Problem statement: Render everything from the first of the lines below down to the line containing "Supply (200, 544)", both included, as a Markdown table with the columns No. and Text, leaving out blank lines.

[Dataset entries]
[Start]

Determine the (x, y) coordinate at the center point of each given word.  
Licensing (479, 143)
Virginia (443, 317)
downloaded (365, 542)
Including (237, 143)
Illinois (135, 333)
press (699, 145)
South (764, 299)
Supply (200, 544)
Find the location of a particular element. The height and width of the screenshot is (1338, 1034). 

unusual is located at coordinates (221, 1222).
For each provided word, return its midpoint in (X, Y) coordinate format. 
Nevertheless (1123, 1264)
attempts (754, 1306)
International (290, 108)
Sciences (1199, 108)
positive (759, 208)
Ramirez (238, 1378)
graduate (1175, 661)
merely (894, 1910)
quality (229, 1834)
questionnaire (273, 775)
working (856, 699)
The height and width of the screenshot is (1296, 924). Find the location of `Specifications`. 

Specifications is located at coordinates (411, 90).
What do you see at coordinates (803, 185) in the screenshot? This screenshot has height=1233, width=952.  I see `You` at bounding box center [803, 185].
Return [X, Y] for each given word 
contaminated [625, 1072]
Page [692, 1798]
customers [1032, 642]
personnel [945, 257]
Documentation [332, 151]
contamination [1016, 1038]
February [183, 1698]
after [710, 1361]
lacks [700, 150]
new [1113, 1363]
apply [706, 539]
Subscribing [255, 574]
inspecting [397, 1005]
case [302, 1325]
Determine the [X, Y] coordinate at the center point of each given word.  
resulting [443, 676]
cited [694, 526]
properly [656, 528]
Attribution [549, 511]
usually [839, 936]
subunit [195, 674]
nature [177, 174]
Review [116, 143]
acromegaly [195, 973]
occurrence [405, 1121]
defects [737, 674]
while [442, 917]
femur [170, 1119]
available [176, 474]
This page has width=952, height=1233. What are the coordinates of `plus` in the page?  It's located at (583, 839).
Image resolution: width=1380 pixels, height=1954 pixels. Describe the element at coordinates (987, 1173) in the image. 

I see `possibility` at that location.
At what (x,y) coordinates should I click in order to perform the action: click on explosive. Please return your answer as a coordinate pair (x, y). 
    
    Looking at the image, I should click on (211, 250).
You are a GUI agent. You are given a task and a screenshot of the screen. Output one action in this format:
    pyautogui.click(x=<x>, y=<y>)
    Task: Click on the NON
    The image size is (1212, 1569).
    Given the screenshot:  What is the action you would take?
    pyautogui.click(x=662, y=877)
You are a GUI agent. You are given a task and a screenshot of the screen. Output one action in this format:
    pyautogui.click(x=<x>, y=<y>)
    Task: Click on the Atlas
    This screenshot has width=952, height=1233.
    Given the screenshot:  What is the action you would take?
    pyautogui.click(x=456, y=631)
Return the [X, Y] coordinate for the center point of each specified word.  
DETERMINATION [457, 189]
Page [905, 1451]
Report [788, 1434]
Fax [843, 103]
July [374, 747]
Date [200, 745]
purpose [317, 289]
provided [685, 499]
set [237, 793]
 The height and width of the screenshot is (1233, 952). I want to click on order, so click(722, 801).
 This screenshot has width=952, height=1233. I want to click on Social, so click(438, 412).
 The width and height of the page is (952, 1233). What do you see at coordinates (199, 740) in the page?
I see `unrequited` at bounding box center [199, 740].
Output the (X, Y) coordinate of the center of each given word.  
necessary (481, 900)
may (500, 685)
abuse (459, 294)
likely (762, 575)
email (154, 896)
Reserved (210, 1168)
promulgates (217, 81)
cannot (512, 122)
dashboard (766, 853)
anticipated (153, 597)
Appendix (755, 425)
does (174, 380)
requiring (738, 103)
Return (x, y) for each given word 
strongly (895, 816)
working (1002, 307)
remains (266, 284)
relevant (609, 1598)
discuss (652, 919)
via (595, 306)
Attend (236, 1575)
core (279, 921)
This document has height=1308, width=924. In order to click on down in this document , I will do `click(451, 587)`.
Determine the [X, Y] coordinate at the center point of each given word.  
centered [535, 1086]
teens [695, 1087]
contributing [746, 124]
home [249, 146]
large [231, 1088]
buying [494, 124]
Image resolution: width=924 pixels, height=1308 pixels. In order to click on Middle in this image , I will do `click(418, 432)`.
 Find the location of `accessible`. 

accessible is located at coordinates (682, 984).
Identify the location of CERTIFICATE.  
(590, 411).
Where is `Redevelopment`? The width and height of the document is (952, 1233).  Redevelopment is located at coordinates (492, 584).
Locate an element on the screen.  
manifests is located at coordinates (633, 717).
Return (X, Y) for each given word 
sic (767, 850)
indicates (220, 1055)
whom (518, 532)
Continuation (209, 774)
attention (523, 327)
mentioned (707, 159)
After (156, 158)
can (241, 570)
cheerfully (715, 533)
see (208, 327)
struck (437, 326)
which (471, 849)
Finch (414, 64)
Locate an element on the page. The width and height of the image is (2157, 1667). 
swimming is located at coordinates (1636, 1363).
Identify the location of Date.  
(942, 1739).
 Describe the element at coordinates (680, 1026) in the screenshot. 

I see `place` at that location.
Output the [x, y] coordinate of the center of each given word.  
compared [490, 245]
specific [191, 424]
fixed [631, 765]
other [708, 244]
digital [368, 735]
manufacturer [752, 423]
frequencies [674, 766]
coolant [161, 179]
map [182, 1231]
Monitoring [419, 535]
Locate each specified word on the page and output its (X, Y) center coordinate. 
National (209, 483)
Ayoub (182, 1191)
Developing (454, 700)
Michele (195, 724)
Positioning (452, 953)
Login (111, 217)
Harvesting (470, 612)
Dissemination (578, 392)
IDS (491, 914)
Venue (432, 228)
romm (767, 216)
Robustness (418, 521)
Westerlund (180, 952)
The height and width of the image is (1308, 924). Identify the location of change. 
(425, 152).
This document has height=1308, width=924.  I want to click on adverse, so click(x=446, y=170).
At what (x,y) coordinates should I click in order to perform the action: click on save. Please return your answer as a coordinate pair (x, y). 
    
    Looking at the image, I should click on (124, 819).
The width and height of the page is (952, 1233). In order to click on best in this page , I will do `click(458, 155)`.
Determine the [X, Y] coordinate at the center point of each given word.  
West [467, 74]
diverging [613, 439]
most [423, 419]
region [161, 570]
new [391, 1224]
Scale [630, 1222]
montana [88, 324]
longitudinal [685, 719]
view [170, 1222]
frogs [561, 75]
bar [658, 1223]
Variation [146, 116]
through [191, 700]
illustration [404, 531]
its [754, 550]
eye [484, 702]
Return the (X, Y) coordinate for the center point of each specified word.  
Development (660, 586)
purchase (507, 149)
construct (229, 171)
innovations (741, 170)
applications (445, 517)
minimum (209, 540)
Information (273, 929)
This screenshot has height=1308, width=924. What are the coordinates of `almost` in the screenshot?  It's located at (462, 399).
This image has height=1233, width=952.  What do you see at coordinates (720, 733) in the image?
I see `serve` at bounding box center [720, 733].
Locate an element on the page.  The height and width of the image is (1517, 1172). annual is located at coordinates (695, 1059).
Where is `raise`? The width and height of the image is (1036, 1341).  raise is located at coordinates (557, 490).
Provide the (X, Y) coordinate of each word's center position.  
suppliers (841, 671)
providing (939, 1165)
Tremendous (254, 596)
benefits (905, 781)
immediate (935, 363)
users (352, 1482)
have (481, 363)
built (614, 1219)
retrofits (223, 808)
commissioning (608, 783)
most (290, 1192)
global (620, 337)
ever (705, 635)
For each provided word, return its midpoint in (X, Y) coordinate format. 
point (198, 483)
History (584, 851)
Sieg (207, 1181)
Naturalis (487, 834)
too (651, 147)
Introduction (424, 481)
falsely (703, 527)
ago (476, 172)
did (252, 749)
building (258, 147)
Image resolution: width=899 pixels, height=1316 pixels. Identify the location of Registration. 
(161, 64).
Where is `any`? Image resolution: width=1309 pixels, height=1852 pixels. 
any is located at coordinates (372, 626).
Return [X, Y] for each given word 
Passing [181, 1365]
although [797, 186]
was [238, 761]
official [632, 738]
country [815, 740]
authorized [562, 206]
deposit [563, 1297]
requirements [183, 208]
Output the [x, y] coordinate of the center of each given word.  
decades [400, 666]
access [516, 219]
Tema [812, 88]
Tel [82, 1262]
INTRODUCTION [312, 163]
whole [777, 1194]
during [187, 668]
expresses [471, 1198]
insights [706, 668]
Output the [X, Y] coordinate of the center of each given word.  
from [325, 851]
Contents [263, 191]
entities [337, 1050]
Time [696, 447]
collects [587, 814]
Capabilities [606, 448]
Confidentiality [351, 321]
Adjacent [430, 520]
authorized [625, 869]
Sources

[End]

Written answer:
| No. | Text |
|---|---|
| 1 | Determine the (x, y) coordinate at the center point of each given word.   |
| 2 | Licensing (479, 143) |
| 3 | Virginia (443, 317) |
| 4 | downloaded (365, 542) |
| 5 | Including (237, 143) |
| 6 | Illinois (135, 333) |
| 7 | press (699, 145) |
| 8 | South (764, 299) |
| 9 | Supply (200, 544) |